Meaning "non-violence" or "non-harming," ahimsa it is a way of being that eliminates harmful actions, words and thoughts.
The yamas are outlined in a very intentional order; when you master one, the next one typically comes much easier.
Therefore, ahimsa is the perfect yama to start with and will be the focus of this article.
The Five Yamas
The first two limbs discussed in The Yoga Sutras are yama and niyama. The yama and niyama are behavioral observances and codes for ethical behavior necessary to lead a spiritual life.
All of these virtues enrich our lives and can easily be applied to our yoga practice. Cultivating these qualities shows us how to stay grounded.
They illuminate the discipline necessary to walk the road of yoga.
We need to practice a certain amount of control over ourselves. If we’re not able to do this, we will feel as if we are always putting out fires and cleaning up the messes we’ve made in our lives.
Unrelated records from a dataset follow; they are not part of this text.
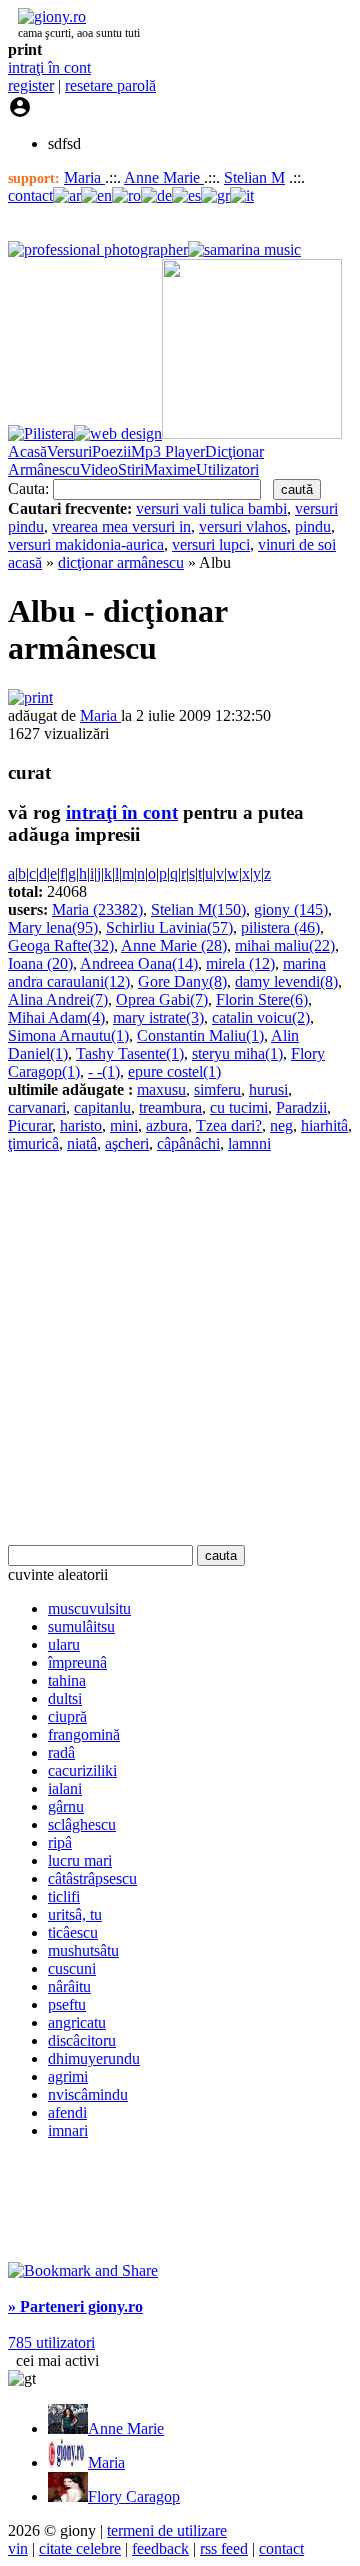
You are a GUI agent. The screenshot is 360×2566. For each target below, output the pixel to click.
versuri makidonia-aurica (86, 544)
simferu (217, 1089)
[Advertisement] (180, 1349)
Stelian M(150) (198, 909)
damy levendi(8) (286, 981)
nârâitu (69, 1986)
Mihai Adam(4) (56, 1017)
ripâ (60, 1842)
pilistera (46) (280, 927)
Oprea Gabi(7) (162, 999)
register (31, 85)
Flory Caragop (134, 2496)
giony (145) (291, 909)
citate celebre (80, 2548)
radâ (61, 1752)
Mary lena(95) (53, 927)
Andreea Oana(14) (139, 963)
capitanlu (102, 1107)
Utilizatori (227, 469)
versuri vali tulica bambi (211, 508)
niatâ (82, 1143)
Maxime (170, 469)
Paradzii (301, 1107)
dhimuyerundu (94, 2058)
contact (30, 195)
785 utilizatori (51, 2342)
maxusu (161, 1089)
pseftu (67, 2004)
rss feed (224, 2548)
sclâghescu (82, 1824)
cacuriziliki (82, 1770)
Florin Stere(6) (262, 999)
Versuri (69, 451)
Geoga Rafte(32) (61, 945)
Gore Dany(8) (182, 981)
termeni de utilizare (167, 2530)
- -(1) (104, 1071)
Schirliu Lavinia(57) (169, 927)
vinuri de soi (297, 544)
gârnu (66, 1806)
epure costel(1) (174, 1071)
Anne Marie (164, 177)
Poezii (111, 451)
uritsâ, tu (75, 1914)
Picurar (30, 1125)
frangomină (84, 1734)
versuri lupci (211, 544)
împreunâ (77, 1662)
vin (18, 2548)
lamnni (249, 1143)
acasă (25, 562)
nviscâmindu (88, 2094)
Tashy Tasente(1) (130, 1053)
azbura (167, 1125)
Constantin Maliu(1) (200, 1035)
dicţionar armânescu (121, 562)
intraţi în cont (49, 67)
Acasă (27, 451)
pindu (313, 526)
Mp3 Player (168, 451)
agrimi (68, 2076)
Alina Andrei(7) (58, 999)
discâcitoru (82, 2040)
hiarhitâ (324, 1125)
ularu (64, 1644)
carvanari (37, 1107)
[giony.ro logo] (47, 16)
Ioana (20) (40, 963)
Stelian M (254, 177)
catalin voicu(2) (261, 1017)
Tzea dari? (229, 1125)
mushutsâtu (83, 1950)
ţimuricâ (33, 1143)
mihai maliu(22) (285, 945)
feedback (160, 2548)
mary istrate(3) (158, 1017)
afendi (67, 2112)
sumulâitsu (81, 1626)
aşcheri (127, 1143)
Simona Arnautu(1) (68, 1035)
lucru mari (80, 1860)
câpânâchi (188, 1143)
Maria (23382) (97, 909)
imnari (68, 2130)
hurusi (268, 1089)
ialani (65, 1788)
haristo (81, 1125)
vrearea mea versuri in (121, 526)
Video (99, 469)
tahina (67, 1680)
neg (281, 1125)
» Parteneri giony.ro (75, 2306)
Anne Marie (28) (174, 945)
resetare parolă (110, 85)
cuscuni (72, 1968)
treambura (170, 1107)
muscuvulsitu (89, 1608)
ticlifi (64, 1896)
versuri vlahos (243, 526)
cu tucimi (239, 1107)
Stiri (131, 469)
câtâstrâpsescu (92, 1878)
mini (124, 1125)
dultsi (65, 1698)
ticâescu (73, 1932)
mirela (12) (240, 963)
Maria (84, 177)
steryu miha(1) (237, 1053)
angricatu (77, 2022)
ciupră (67, 1716)
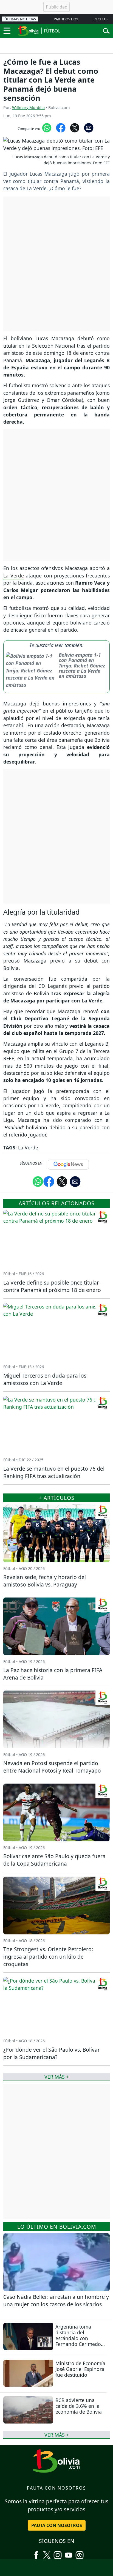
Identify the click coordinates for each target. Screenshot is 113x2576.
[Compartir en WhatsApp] (47, 127)
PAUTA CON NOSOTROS (56, 2525)
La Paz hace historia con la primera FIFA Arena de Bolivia (52, 1673)
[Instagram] (57, 2553)
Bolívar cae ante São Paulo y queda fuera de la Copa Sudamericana (54, 1859)
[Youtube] (68, 2553)
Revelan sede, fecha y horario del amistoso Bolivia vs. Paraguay (44, 1580)
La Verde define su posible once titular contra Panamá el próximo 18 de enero (52, 1286)
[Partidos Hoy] (79, 2553)
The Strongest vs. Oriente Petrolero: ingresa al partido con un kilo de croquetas (48, 1956)
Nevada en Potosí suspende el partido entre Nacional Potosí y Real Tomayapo (52, 1766)
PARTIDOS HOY (66, 19)
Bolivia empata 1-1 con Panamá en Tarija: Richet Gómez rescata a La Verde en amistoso (82, 665)
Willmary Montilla (28, 107)
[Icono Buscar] (106, 30)
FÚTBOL (52, 31)
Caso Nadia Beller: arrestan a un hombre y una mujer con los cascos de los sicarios (56, 2300)
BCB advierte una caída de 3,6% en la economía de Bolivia (78, 2406)
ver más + (56, 2434)
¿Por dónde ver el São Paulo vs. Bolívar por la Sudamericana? (51, 2053)
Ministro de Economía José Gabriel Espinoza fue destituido (80, 2369)
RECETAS (101, 19)
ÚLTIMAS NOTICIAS (20, 19)
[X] (47, 2553)
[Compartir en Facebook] (61, 127)
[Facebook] (36, 2553)
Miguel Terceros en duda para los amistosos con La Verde (44, 1379)
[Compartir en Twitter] (62, 1181)
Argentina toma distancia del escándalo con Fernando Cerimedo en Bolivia (78, 2338)
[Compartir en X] (75, 127)
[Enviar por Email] (89, 127)
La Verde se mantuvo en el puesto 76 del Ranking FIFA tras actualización (53, 1472)
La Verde (13, 575)
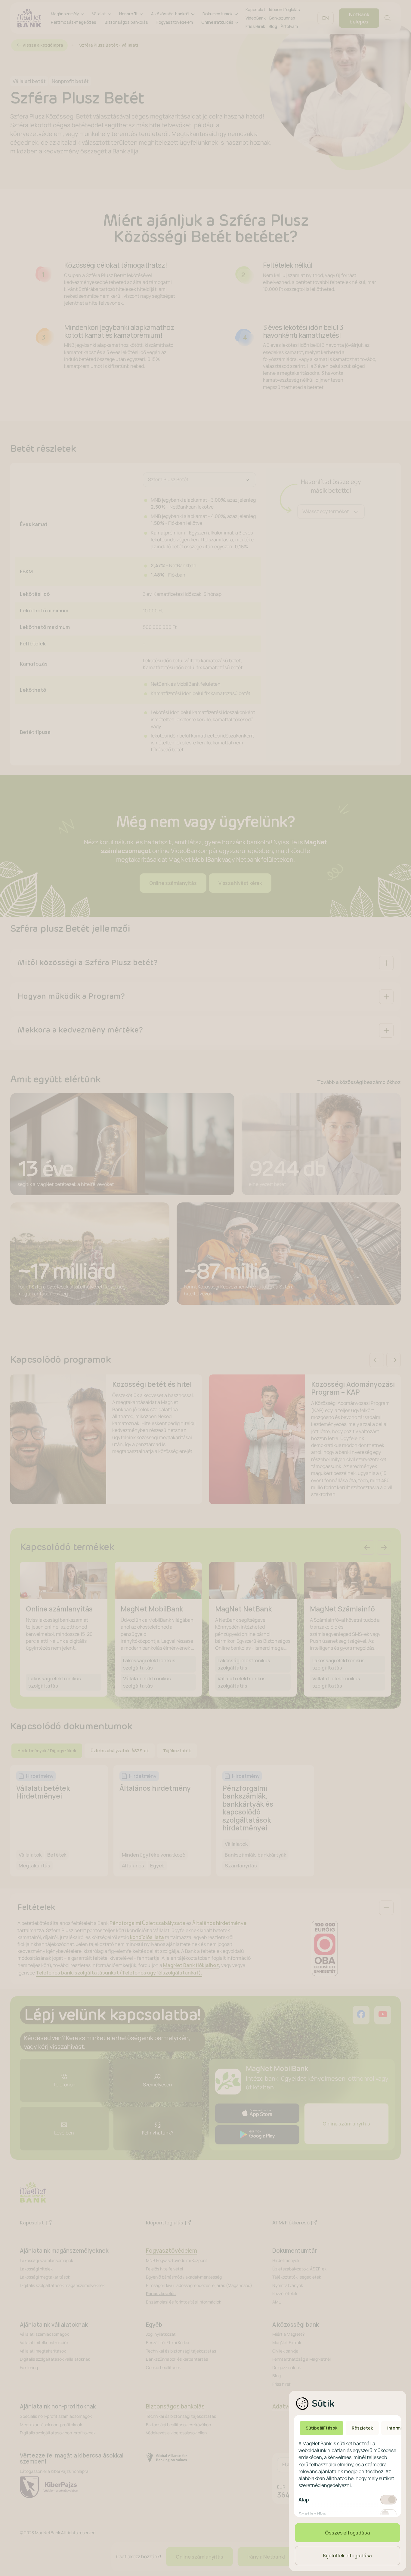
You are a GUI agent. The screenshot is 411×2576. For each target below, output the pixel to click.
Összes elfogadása (347, 2532)
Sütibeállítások (321, 2428)
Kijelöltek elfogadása (347, 2555)
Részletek (362, 2428)
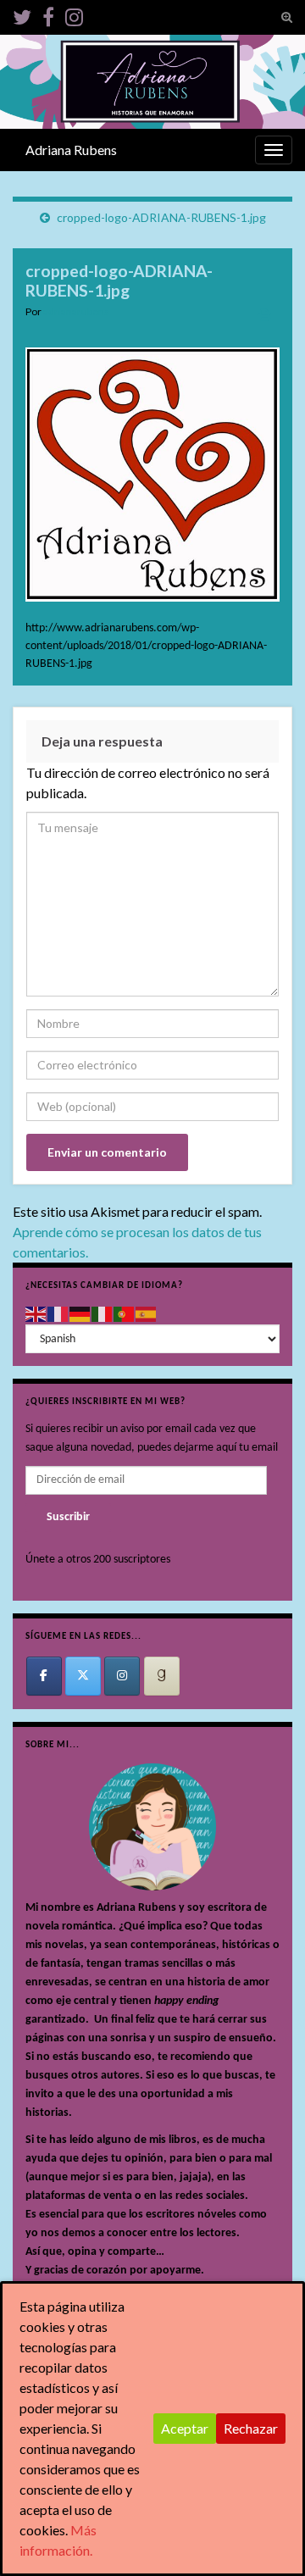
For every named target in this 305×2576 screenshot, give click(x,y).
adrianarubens (76, 311)
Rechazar (251, 2428)
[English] (36, 1313)
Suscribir (68, 1517)
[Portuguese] (125, 1313)
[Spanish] (147, 1313)
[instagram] (74, 14)
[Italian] (103, 1313)
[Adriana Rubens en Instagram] (122, 1676)
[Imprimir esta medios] (264, 314)
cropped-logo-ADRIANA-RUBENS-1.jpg (161, 217)
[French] (58, 1313)
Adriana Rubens (71, 150)
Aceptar (184, 2428)
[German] (80, 1313)
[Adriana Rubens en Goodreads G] (162, 1676)
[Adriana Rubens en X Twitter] (83, 1676)
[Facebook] (48, 14)
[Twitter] (22, 14)
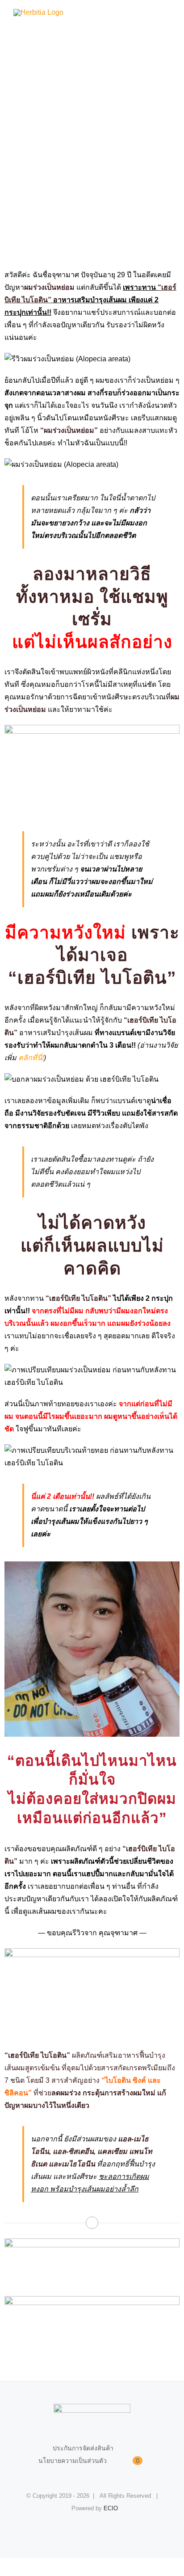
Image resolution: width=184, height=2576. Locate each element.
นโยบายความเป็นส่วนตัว (72, 2460)
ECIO (111, 2508)
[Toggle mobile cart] (151, 13)
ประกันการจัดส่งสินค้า (83, 2448)
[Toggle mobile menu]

Applying the First Yama (Ahimsa)
Ahimsa is a form of compassion, friendliness and kindness for all living beings. Some people include animals in this perspective and refrain from eating meat or using any animal byproducts. This is one of the reasons why so many yogis are vegetarians or vegans.
Ahimsa needs to take place in every situation that occurs in our lives if we are to walk the spiritual path. Ahimsa can be as simple as refraining from gossip because talking harmfully about someone else is considered to be himsa (harming) in action.
We would also not want to support someone else’s harmful behavior. This is seen as himsa, too. Even looking at a beggar on the street with disgust goes against the practice of non-harming.
Really, any thought, word or action that acts as an obstacle to freedom for ourselves or another is considered harmful in nature.
This total sense of non-violence and non-harming brings about love, positivity and goodness – all qualities that we want to develop as yogis and spiritual aspirants.
We all need to work to cultivate ahimsa toward ourselves. Refraining from violence toward ourselves may be one of the greatest challenges of being human.
Negative self-talk and self-sabotage are constantly acting as obstacles on the path to self-realization. If you were to record the negative voices in most people’s heads on any given day, you’d understand better just how difficult self-acceptance is.
So many of our thoughts are unconscious and deeply ingrained – like the grooves in a record.
The beauty of yoga and meditation is that they help us to stop the needle on the record from making new grooves or making those grooves deeper.
Within our practice we learn self-love and self-care practices in order to cultivate ahimsa toward ourselves.
To Your Yoga Practice
When we apply ahimsa to our yoga practice, the same holds true. Sometimes we can approach our yoga and meditation practices with a kind of aggressive striving (sthira) or competitive energy.
Sometimes the intention beneath the path of self-improvement is far from being one of self-love. It can often have a jagged edge to it, feeling like we are beating ourselves up, instead of accepting ourselves as we are.
Nature Versus Ahimsa
Another way of looking at ahimsa is to understand our animal nature and then rise above it.
By nature, animals are violent; they take from others in order to survive. But we humans can rise above this though our ethics and code of conduct because we’ve been given all the faculties to do so.